Lecteur vorace, il lit tout ce qui lui tombe sous la main et se passionne pour Les Mille et Une Nuits ou les illustrations de l'herbier de John Gerard. Jusqu'à l'âge de neuf ans, il suit l'enseignement donné par la gouvernante de ses sœurs, avant d'entrer dans une école préparatoire pour « jeunes gentlemen » de Walthamstow, en 1843, où il travaille médiocrement pendant quatre ans. Il a treize ans en 1847 lorsque son père meurt, laissant la famille dans une grande aisance matérielle. Les Morris quittent Woodford, jugée désormais trop grande, et le jeune garçon entre à l'internat de Marlborough College en février 1848, où son père avait payé pour qu'une place lui soit réservée. Pendant les trois années où il y reste, il tire peu de profit des leçons de français, de latin ou de mathématiques. Il révèle en outre un certain penchant pour l'anglo-catholicisme qui lui donne la vocation de devenir prêtre. Ses résultats sont médiocres et, à Noël 1851, sa famille le retire de Marlborough et le confie aux soins d'un tuteur privé, le révérend F. B. Guy, qui dispose d'une année pour le préparer à l'entrée à l'université.

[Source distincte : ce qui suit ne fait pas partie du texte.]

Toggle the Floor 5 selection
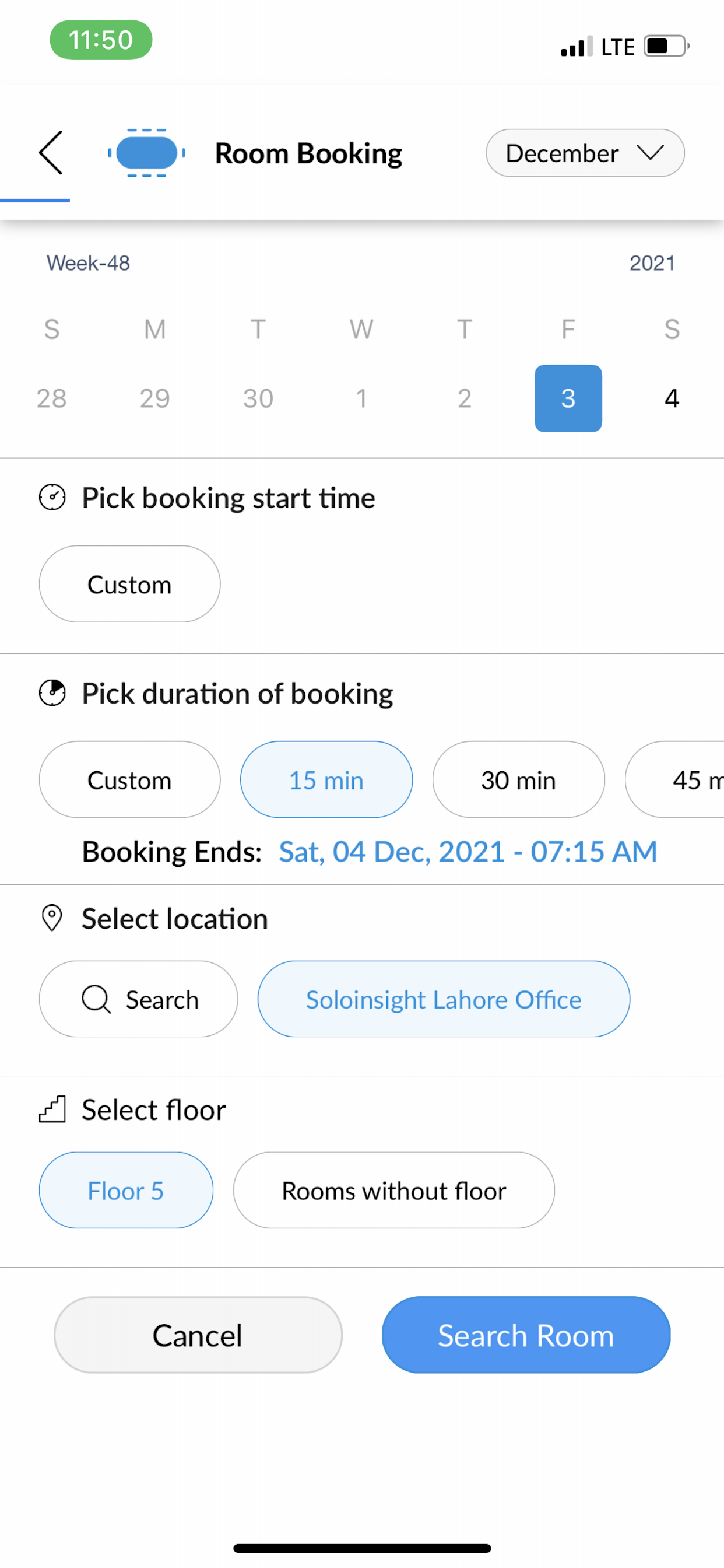724x1568 pixels. 126,1190
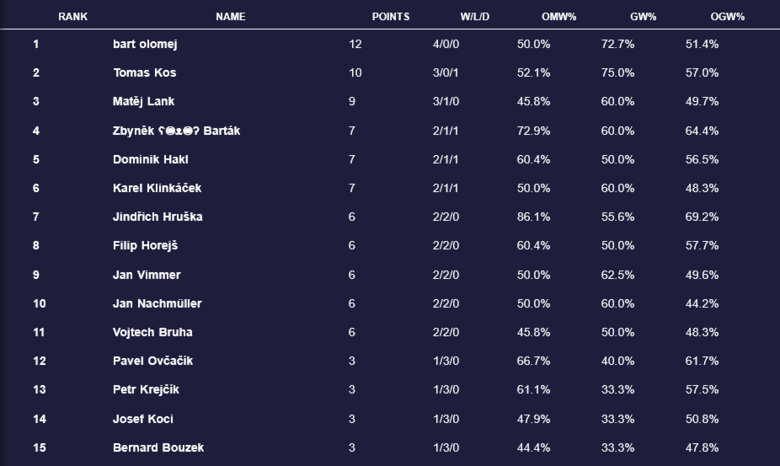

Après des études universitaires de théologie à Exeter College d’Oxford, il songe à entrer dans les ordres. C'est à Exeter College qu'il fait la connaissance d'Edward Burne-Jones. Les deux hommes se lient d'une amitié qui dure toute leur vie et que cimente une passion commune pour la création artistique.

La lecture de Thomas Carlyle, de Charles Kingsley persuade Morris de se consacrer à l’art et à travers John Ruskin il découvre le Dictionnaire d'Eugène Viollet-le-Duc. Étudiant en architecture puis en peinture, sa rencontre avec Dante Gabriel Rossetti et les artistes de la Confrérie préraphaélite en 1856 le détermine à consacrer sa vie aux arts décoratifs, à la fois comme créateur et comme homme d’affaires. En avril 1859, il se marie avec le modèle Jane Burden, dont il a deux filles : Jane Alice Morris, dite « Jenny », née en janvier 1861, et Mary « May » Morris, née en mars de l'année suivante.

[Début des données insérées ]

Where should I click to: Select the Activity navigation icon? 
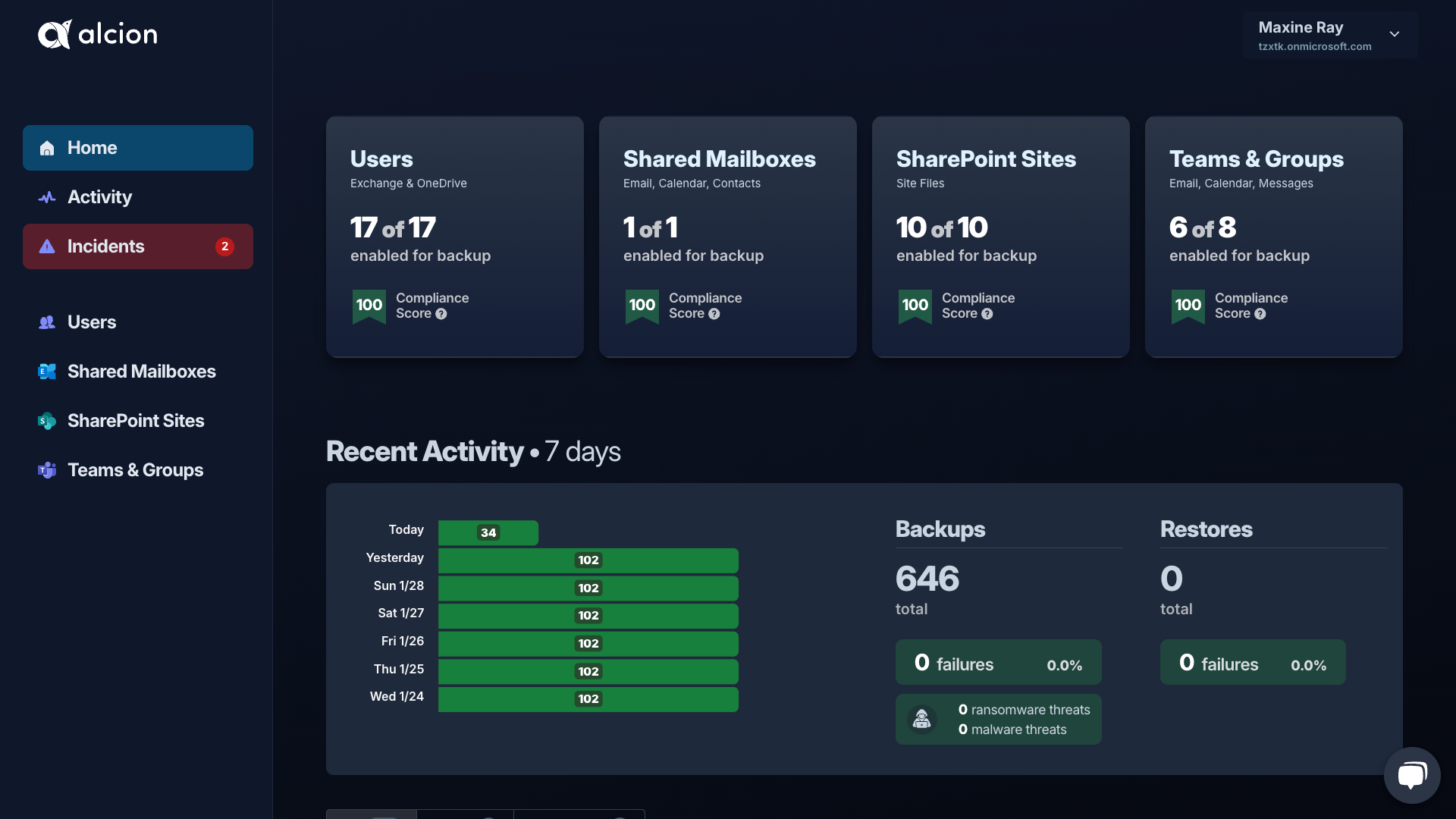(47, 197)
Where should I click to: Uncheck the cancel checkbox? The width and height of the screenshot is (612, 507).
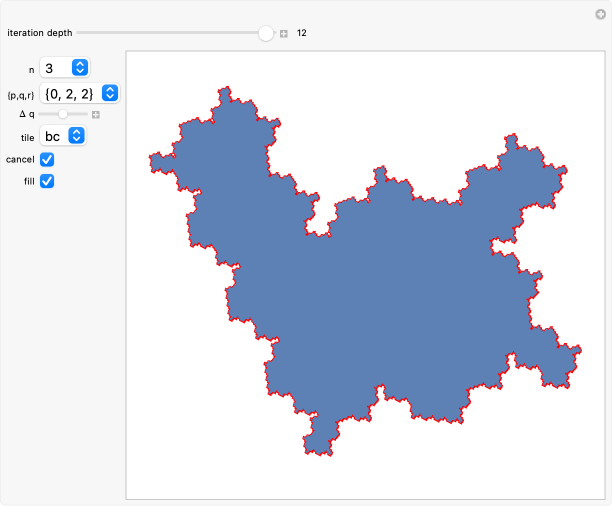tap(47, 160)
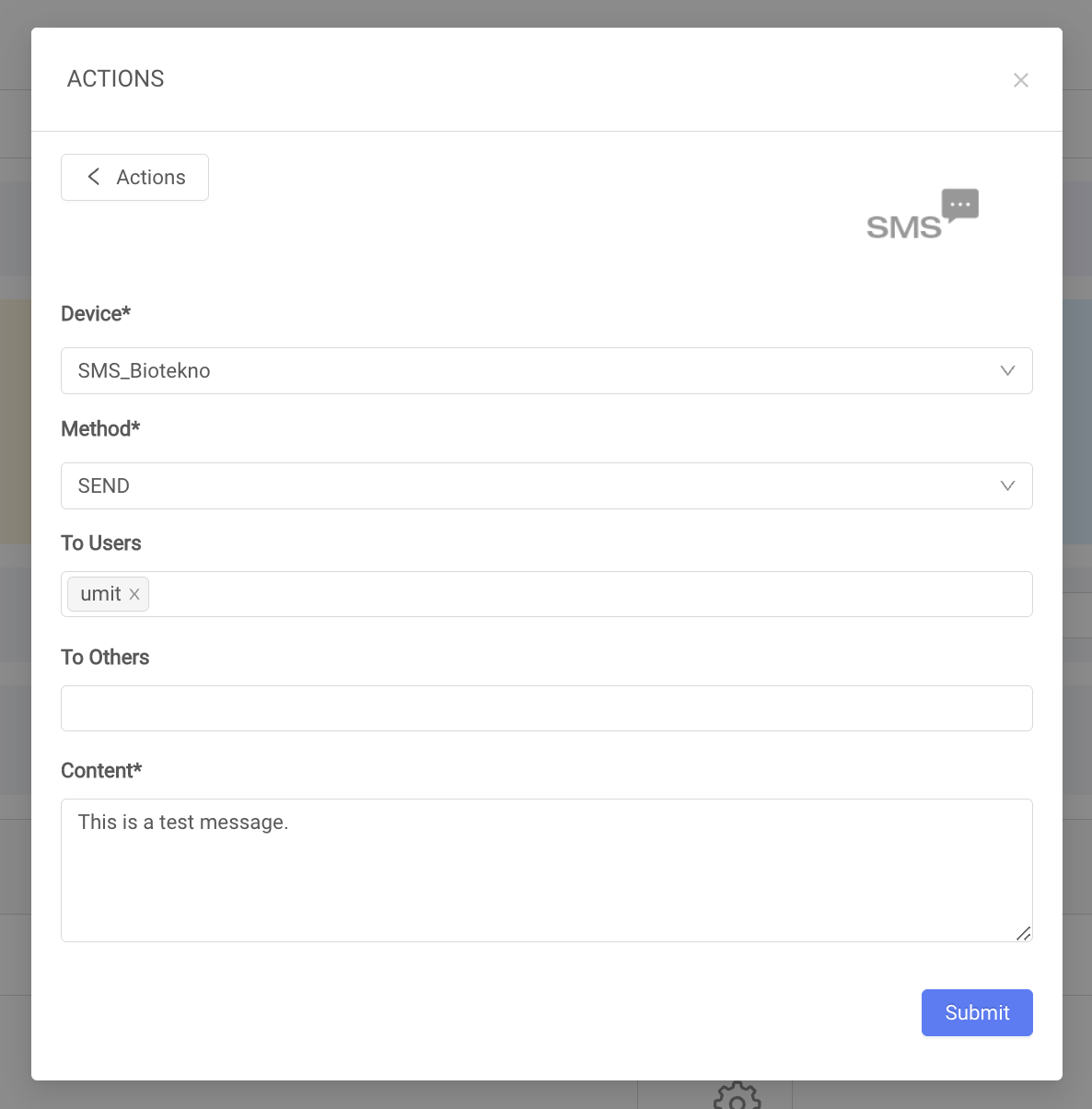Click the Content textarea resize handle

1023,933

La contradiction entre les aspirations socialistes utopiques de William Morris et ses activités de créateur d’objets de luxe, accessibles uniquement à une clientèle de grands bourgeois victoriens, reste problématique encore aujourd'hui. L'explication peut se trouver dans les théories socialistes elles-mêmes, qui visent à démocratiser l'art et ses savoir-faire sous toutes ses formes afin que l'ouvrier devienne artisan et artiste. La pleine réalisation de l'être humain ne peut s'effectuer, selon Morris, que dans la création d'objets et de meubles beaux et pratiques. Soustraite aux impératifs impérialistes de rentabilité et de rapidité, la fabrication des éléments nécessaires à la vie quotidienne devient un plaisir en soi et la raison d'être d'une vie libre et épanouissante.

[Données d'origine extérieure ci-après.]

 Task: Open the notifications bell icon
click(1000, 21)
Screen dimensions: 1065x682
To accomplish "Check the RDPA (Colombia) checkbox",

Pour Morris, le système fondé sur le commerce et le profit qui s’est imposé à la fin du xixe siècle avait dévasté les arts décoratifs ou « mineurs », en portant atteinte tant à leur qualité qu’à leur statut dans la société. Ce malheur peut paraître très anodin dans la litanie des horreurs de la société victorienne. Pourtant, c’est sur ce sentiment profond des causes de cette dégradation et de ses effets sur la possibilité de la camaraderie, de la créativité et du bonheur humain que Morris fondera toute son analyse politique.